Page Table: A page table is used to map logical addresses (pages) to physical addresses (frames).
Recently Referenced Pages: The system keeps track of recently used pages in memory, ensuring fast access to frequently used data.

Question 21

Note on Segmentation and it’s working

Answer 21

Segmentation
- Difference from Paging: While paging may lead to internal fragmentation, segmentation addresses this issue by dividing the process into logical segments that represent distinct components such as data structures, modules, or functions.

• Variable Partitioning: Unlike fixed-size pages in paging, segmentation divides the memory into variable-sized partitions based on the actual size of the segments, reducing internal fragmentation.
• Non-contiguous Allocation: Segments do not need to be stored in contiguous memory blocks. Only the required segments are loaded into memory, optimizing space.

Segment Table: Similar to a page table, a segment table maps logical segment addresses to physical memory addresses.

Question 22

Note on Main Memory Allocation

Answer 22

Main Memory Allocation

Memory Division:
- Memory is divided into contiguous blocks called regions, segments, or pages.
- These divisions store blocks of data, facilitating organized memory usage.

Memory Allocation:
- Placement of data blocks in memory is referred to as memory allocation.
- The Memory Management System keeps track of:
– Available free memory blocks.
– Allocated blocks.
- This information is stored in a table, ensuring efficient utilization.

Question 23

RAID Levels

Answer 23

RAID Levels Overview
RAID is a technique used to manage multiple physical disks as a single logical unit to enhance data storage reliability, performance, and redundancy.

RAID Level 0 - Non-Redundant
- Description:
– Stripes data across all disks without redundancy.
– No fault tolerance; a single disk failure causes total data loss.
- Advantages:
– High performance (read/write speed) due to data striping.
- Use Case: Applications requiring high speed but no data safety, such as temporary data storage.

RAID Level 1 - Mirrored
- Description:
– Mirrors data to create identical copies on two or more disks.
– Provides redundancy; if one disk fails, data is safe on the mirrored disk.
- Advantages:
– Fault tolerance.
– Read speed can improve due to multiple copies.
- Use Case: Critical systems where data loss is unacceptable, e.g., financial systems.

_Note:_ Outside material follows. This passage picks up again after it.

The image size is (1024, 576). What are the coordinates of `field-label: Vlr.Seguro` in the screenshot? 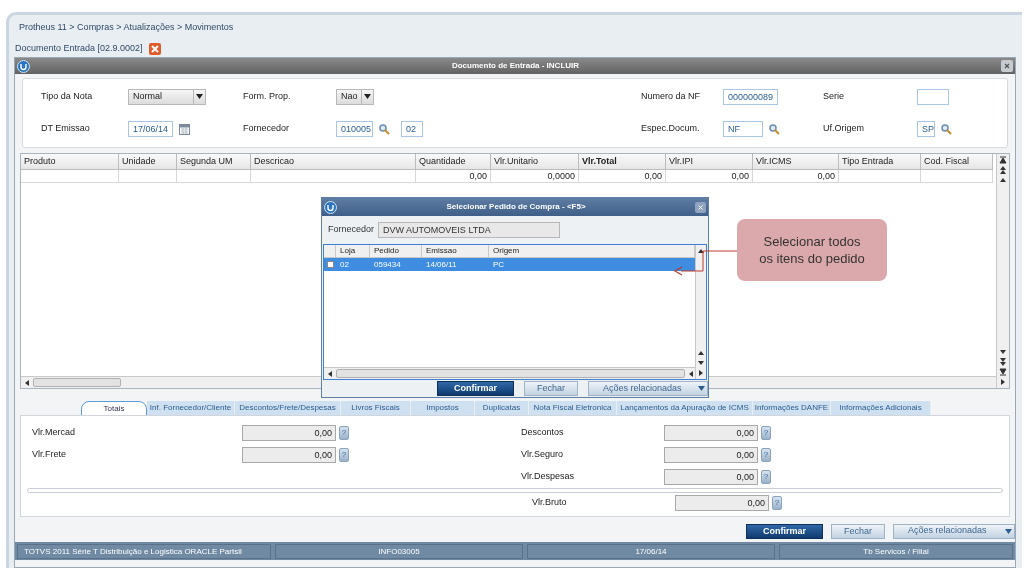 It's located at (543, 455).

RAID Level 2 - Hamming Code
- Description:
– Uses error-correcting Hamming code for data storage.
– Requires synchronized drives.
- Advantages:
– Excellent error detection and correction.
- Use Case: Rarely used due to complexity and cost.

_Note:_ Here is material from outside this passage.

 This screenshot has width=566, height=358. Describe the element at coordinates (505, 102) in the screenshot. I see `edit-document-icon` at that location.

RAID Level 3 - Bit-Interleaved Parity
- Description:
– Data is striped at the byte level with a dedicated parity disk.
– Parity disk helps reconstruct data in case of a single disk failure.
- Advantages:
– Good for large sequential data access.
- Use Case: Audio and video streaming applications.

RAID Level 4 - Block-Level Parity
- Description:
– Data is striped at the block level with a dedicated parity disk.
– Similar to RAID 3 but operates at the block level.
- Advantages:
– High read performance.
– Parity disk enables data reconstruction.
- Use Case: Applications with large data blocks and fewer write operations.

RAID Level 5 - Distributed Parity
- Description:
– Data and parity information are striped across all disks.
– Can tolerate a single disk failure.
- Advantages:
– Balances performance, redundancy, and storage efficiency.
– No dedicated parity disk avoids bottlenecks.
- Use Case: General-purpose systems with moderate performance and fault-tolerance needs.

RAID Level 6 - Dual Redundancy
- Description:
– Similar to RAID 5 but stores two independent parity blocks.
– Can tolerate failure of up to two disks.
- Advantages:
– High redundancy and fault tolerance.
- Use Case: Critical systems requiring maximum reliability, e.g., enterprise servers.